La honrosa y en su tiempo acogedora Ciudad de México, en buena parte, es una isla térmica rodeada de montañas que alguna vez fue una verdadera isla en medio de un lago, el cual regulaba la temperatura de aquel añorado valle de chinampas, canales y palacios. Ahora, el asfalto, el concreto y el vidrio la han convertido en un páramo urbanizado, ya sea helado, por la sombra de altos edificios y los corredores de viento que se forman entre ellos, o infernal, debido al calor atrapado y reflejado por las aceras y las fachadas. Y digo en buena parte porque aún hay oasis en ciertas zonas, sin tener que salir de los límites de la ciudad, para refugiarnos ante las inclemencias del incierto tiempo que nos pudiera tocar.
Los barrios de la móvil periferia, donde algunos privilegiados llegaron a construir sus solares para hallar sosiego lejos de las calles del centro, convivían con los habitantes arraigados ahí por generaciones y así crearon comunidades que dieron origen a colonias hoy por completo insertas en la trama metropolitana. Rincones como la Álamos o la Portales, en la alcaldía Benito Juárez –cuyos nuevos vecinos usaron la antigua Calzada de Tlalpan como vía de comunicación e instalaron ahí sus casas de una o dos plantas, con pórticos y jardines–, o la Del Carmen, en Coyoacán, en las márgenes del río Churubusco, hoy ven perdida esa identidad pueblerina a costa de desarrollos inmobiliarios anónimos y ajenos al dinamismo que en su tiempo impulsó a colonias como la Narvarte, que aún mantiene, a pesar de todo, ese ambiente vecinal integrado en el que sus habitantes interactúan y se conocen.

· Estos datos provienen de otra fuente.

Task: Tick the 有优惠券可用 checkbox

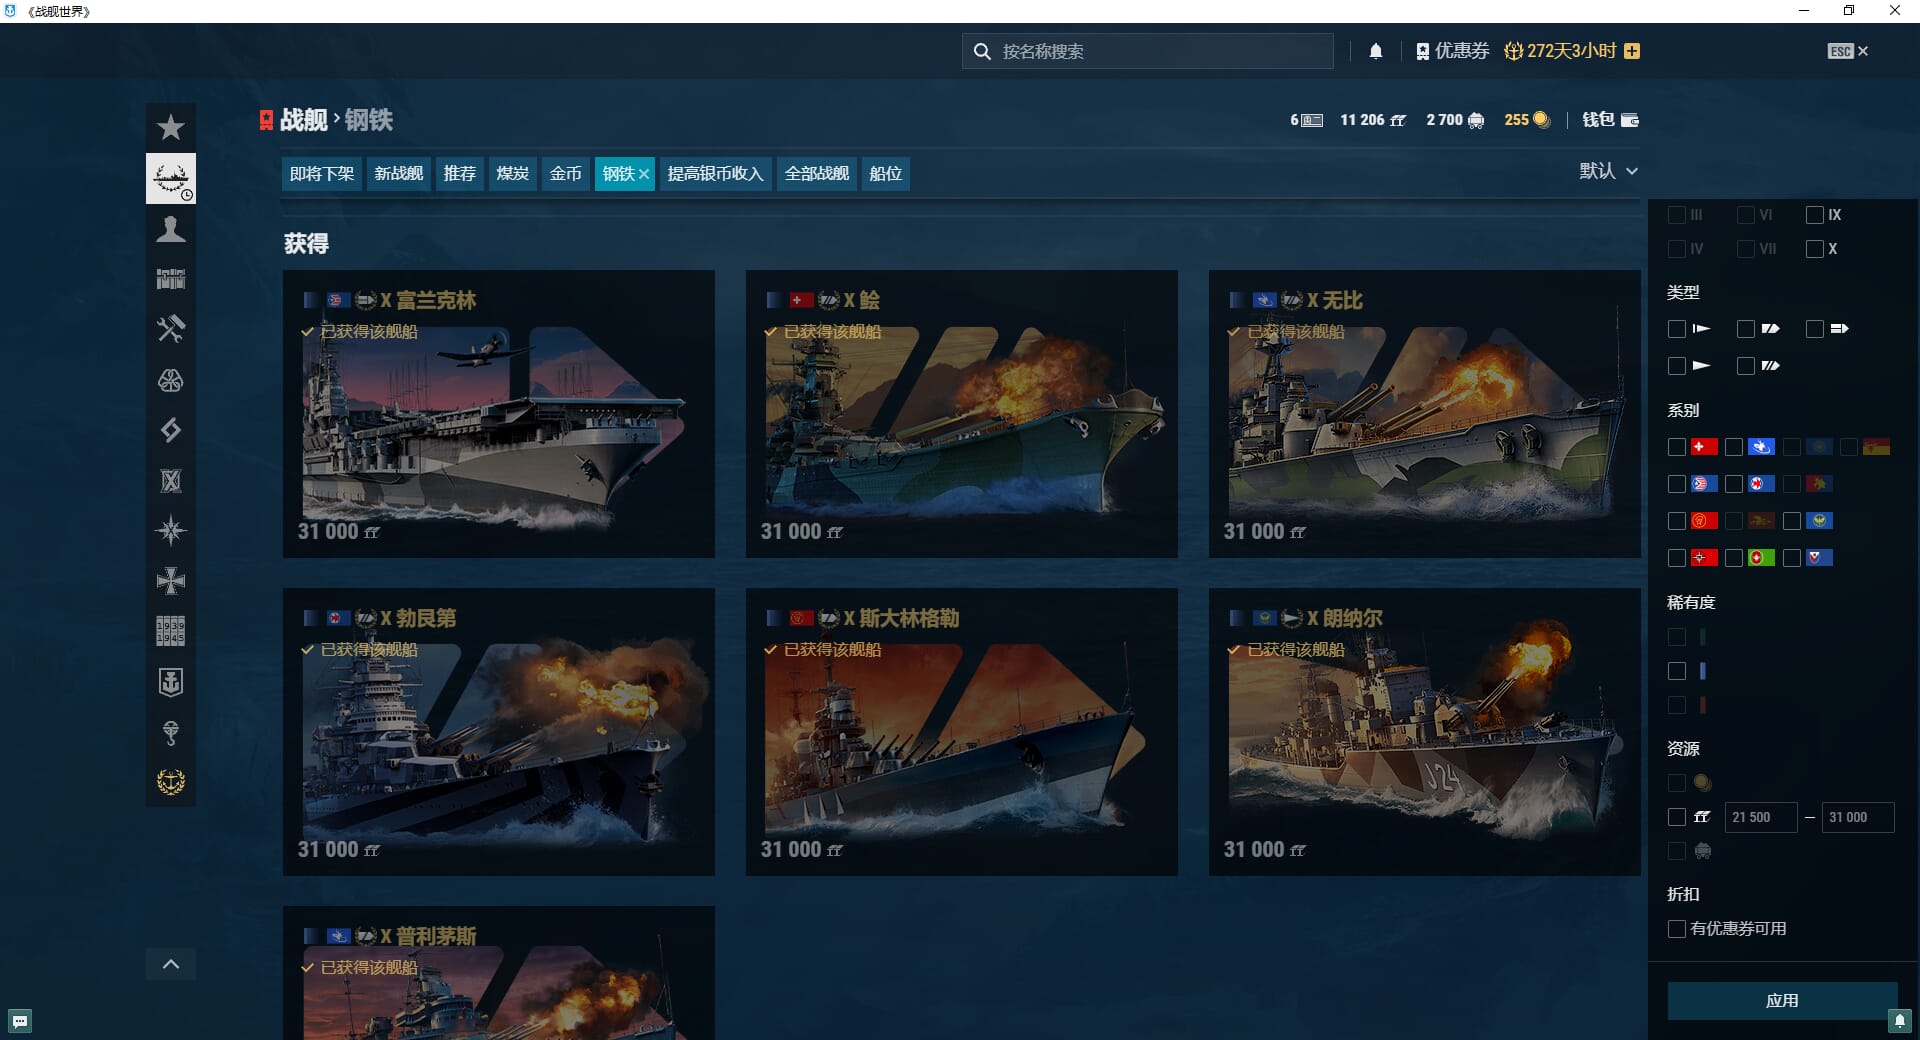Action: coord(1677,929)
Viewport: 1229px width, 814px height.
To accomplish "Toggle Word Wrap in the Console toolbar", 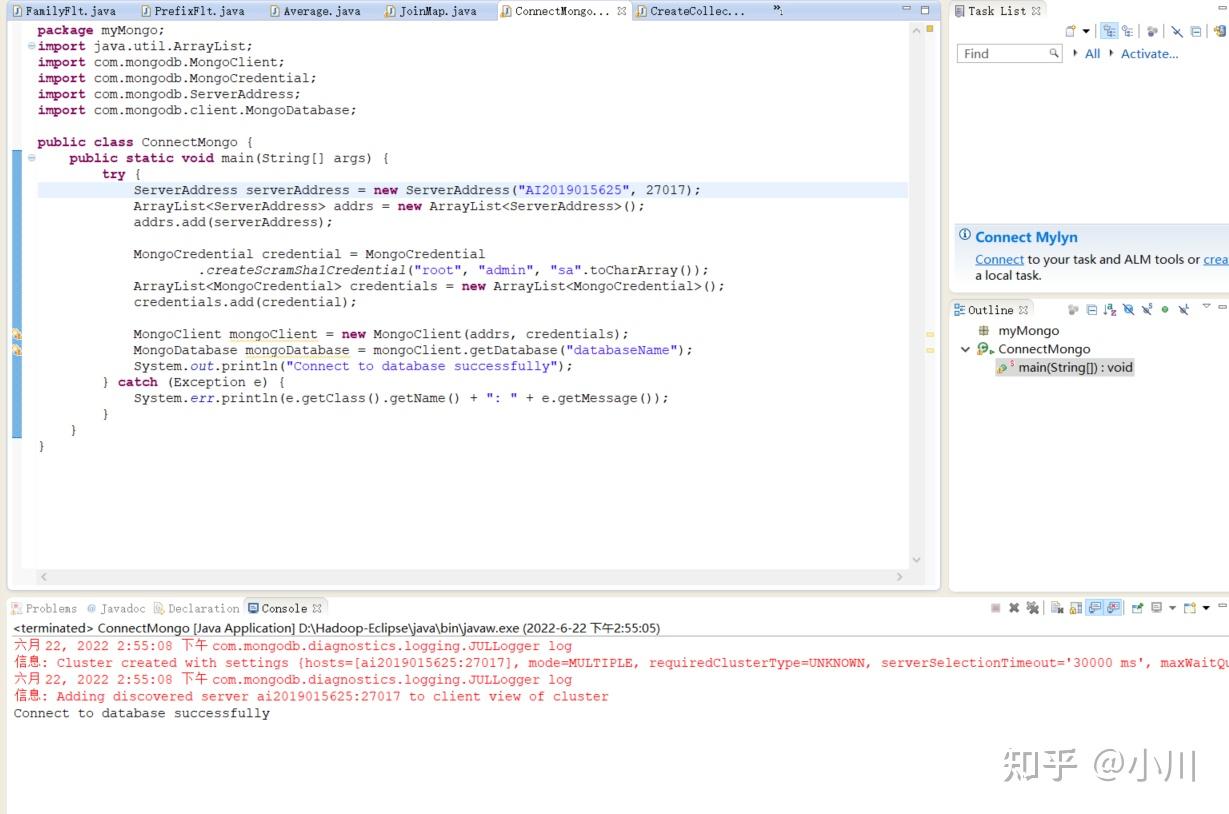I will tap(1094, 607).
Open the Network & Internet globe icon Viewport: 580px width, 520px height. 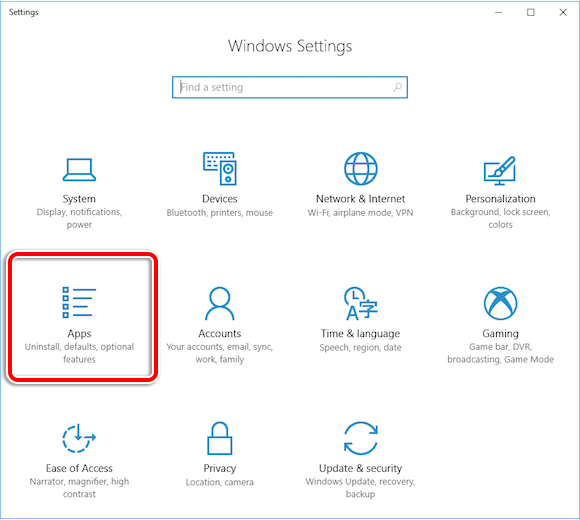click(361, 168)
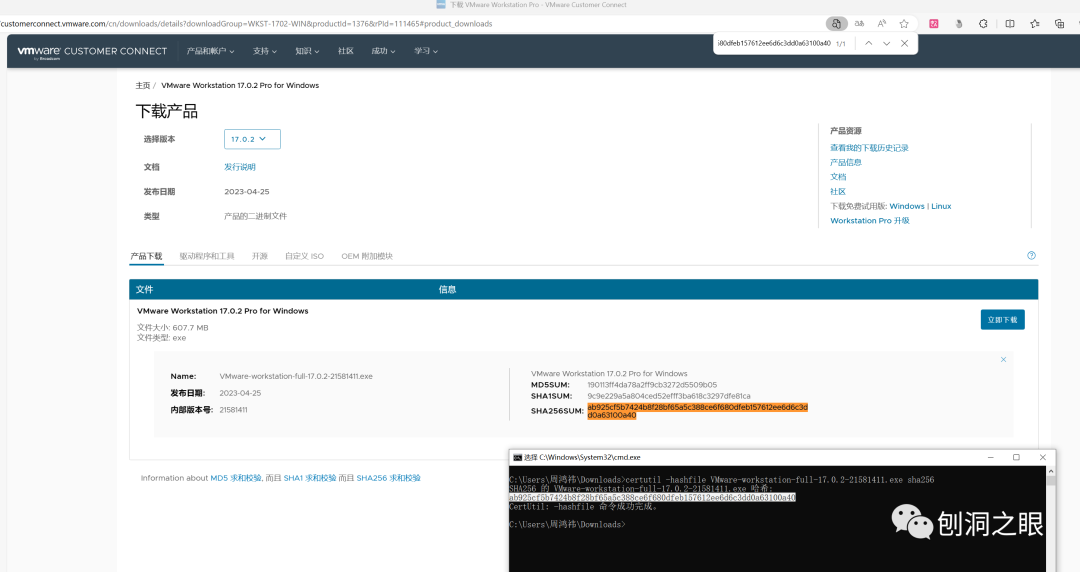The width and height of the screenshot is (1080, 572).
Task: Open the Favorites list icon
Action: click(1035, 23)
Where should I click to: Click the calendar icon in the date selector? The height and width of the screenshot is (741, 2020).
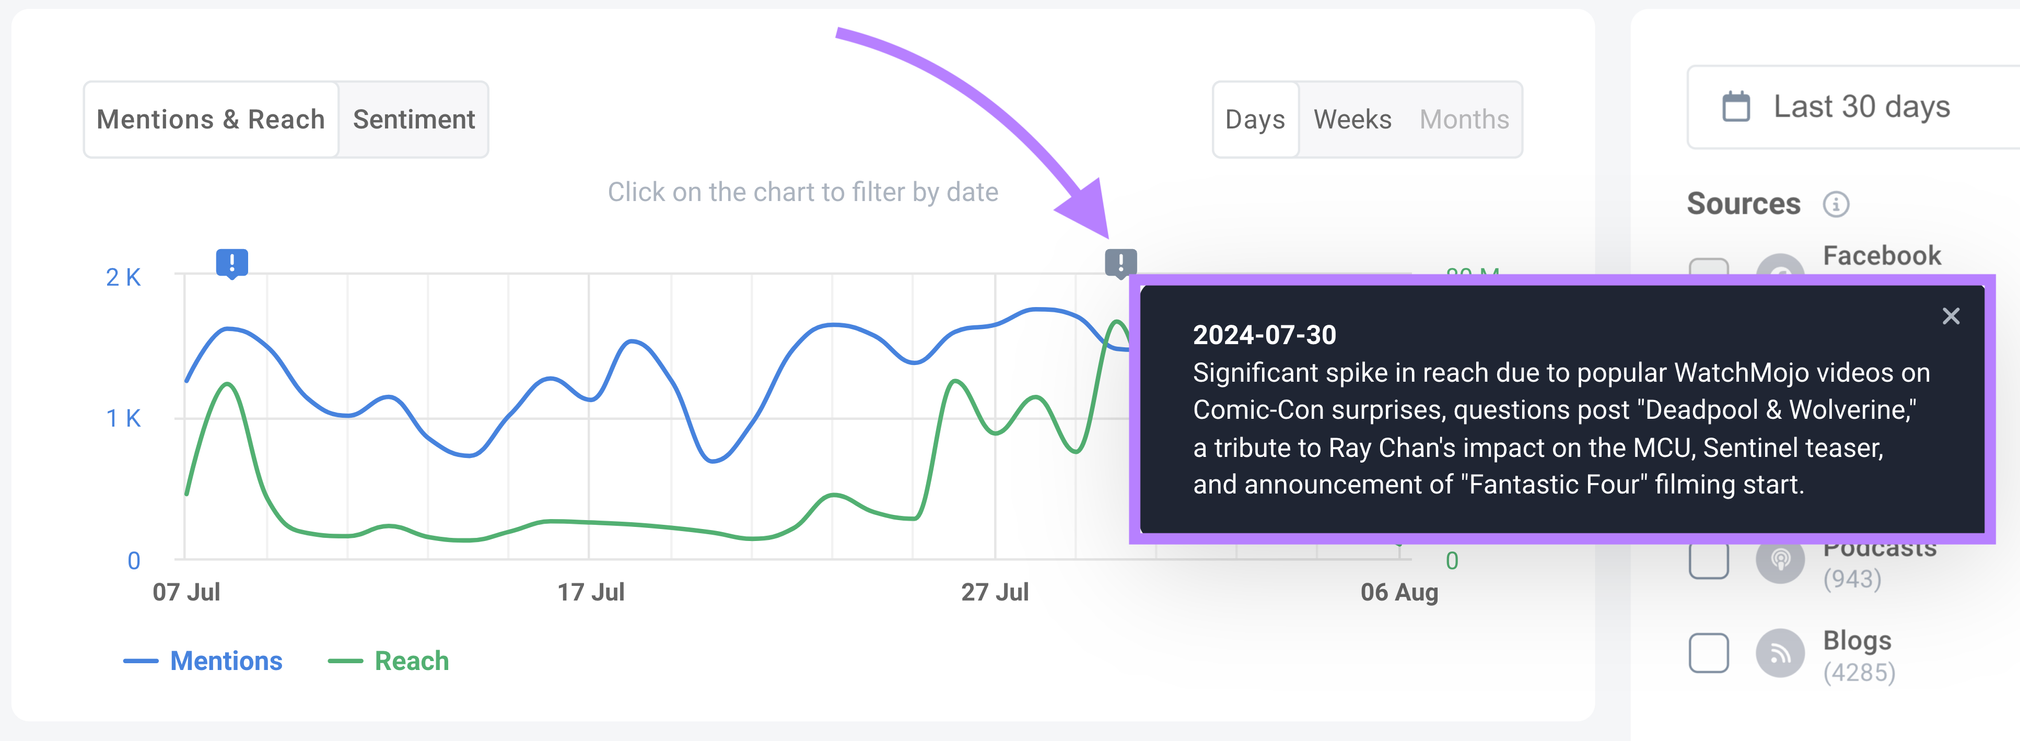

Con el tiempo, para encontrar otros oasis citadinos hubo que irse más al sur, más allá de Coyoacán y Taxqueña, hacia los amplios terrenos de Coapa y Xochimilco, por ejemplo, donde aún era posible confiar en la regularidad del clima, entre maizales y vestigios de chinampas que se negaban a desaparecer, hasta que nos olvidamos de ellos. Entre esos terrenos yermos crecí y salí de ahí ya como un adulto, cuando el clima y el entorno se transformaron, en un recorrido contrario al que mis padres hicieron: de vivir en la entonces delegación Benito Juárez, nos alojamos por un tiempo en Coyoacán para después instalarnos definitivamente en Coapa, donde permanecí casi 30 años antes de regresar por una temporada a tierras coyoacanenses y encontrar después mi lugar de residencia, no sé si definitivo, en la ahora alcaldía juarense.
Y en ese recorrido del centro al sur y del sur al centro he visto cómo, además de las calles y los edificios, ha cambiado el humor de los lugares en los que he vivido, junto con ese esbozo de clima que, aunque a veces es reconocible, en otras resulta por completo extraño. Así, hay quienes ven con agrado que las jacarandas florezcan antes y que las mandarinas dejen paso a los mangos con semanas de antelación. El problema radica en que, ante estos cambios constantes, los recuerdos que formemos, como el clima, se vuelvan efímeros e inasibles, hasta llegar a desconocerlos.